Jumat, 14 Oktober 2016

Confession #3

Beberapa orang bilang "uang" yang berharga.

Beberapa orang lainnya bilang "jabatan" yang berharga.

Beberapa orang lain lainnya bilang "waktu" yang berharga.

Tapi, bagi saya...
"Orang-orang yang sudah saya kenal, orang-orang yang baru saya kenal", itu yang berharga.

Terimakasih sudah terlahir dan ada :)

Rabu, 12 Oktober 2016

Confession #2

I have a love-hate relationship with my hair.

But I thank God it is only happened with my hair :)

Confession #1

THEY SAID, "YOU'VE CHANGED."
I SAID, "YOU'VE WRONG.
I JUST GROW AND FIND MYSELF."

Selasa, 11 Oktober 2016

Percakapan Dengan Kakak.

Malam itu, saya memutuskan untuk menelepon kakak saya. Ada beberapa hal yang ternyata ngga bisa saya simpan sendirian. Dan bagi saya, percakapan bersama laki-laki favorite saya kala itu merupakan salah satu percakapan terbaik yang pernah kami lakukan.

Kami saling berbagi rasa dan pikiran. Bukan agar permasalahan teratasi kemudian selesai, tapi agar beban itu terasa lebih ringan. Karena selama kita hidup masalah itu akan selalu ada, bukan?

Saya ngga mungkin bisa-dan ngga mau sebenarnya, untuk merekam semua percakapan kami dalam tulisan ini. Namun, ada salah satu kalimat yang terucap dari mulutnya yang sampai sekarang masih nempel di telinga dan otak saya. Dan saya mau untuk membaginya.

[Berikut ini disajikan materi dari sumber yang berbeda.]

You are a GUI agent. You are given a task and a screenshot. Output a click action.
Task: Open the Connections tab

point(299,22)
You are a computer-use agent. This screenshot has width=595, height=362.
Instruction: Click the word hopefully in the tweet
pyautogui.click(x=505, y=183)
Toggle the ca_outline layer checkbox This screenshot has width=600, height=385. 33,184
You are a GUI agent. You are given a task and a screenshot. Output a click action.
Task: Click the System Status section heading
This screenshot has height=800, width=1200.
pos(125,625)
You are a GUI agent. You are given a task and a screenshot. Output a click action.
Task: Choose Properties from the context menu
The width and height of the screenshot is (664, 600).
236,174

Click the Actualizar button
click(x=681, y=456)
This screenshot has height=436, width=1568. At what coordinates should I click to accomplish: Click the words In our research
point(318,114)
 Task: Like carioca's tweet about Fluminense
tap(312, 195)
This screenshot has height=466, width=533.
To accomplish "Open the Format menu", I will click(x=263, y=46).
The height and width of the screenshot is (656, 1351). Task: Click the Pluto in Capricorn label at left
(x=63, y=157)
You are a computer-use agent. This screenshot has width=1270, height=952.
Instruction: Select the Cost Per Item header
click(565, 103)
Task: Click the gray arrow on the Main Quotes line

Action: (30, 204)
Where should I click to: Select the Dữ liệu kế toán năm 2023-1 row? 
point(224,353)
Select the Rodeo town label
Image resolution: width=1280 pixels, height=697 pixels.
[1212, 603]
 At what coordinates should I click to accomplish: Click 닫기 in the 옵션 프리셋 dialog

Kakak saya bilang, “Bukan soal karena kita sudah dilahirkan di keluarga seperti apa. Kalaupun orang tua kita bukan ayah dan ibu kita sekarang, tapi aku ya tetap aku, kamu ya tetap kamu. Mungkin dengan tubuh yang lain, dengan wajah yang lain. Jadi bukan soal tubuh lagi kita sudah ditakdirkan lahir dan besar di keluarga yang seperti apa. Kita bisa aja lahir di keluarga yang lain di belahan dunia manapun, tapi jiwaku ya tetep “aku”, kamu tetep “kamu” dengan jiwamu”.

So, let's say :

Saya adalah jiwa dalam sebuah tubuh.
bukan tubuh dengan sebuah jiwa.


Jadi kalau ditanya apakah saya sudah mendapat jawaban untuk permasalahan saya, tentu saja jawabannya belum ada. Tapi yang terpenting dari apa yang saya alami, saya jadi ngerti bahwa tidak semua masalah harus diselesaikan tapi cukup dipahami dan diterima. Saya anggap itu adalah proses, yang entah sampai kapan akan selesai, atau malah ngga akan selesai, namanya saja proses :)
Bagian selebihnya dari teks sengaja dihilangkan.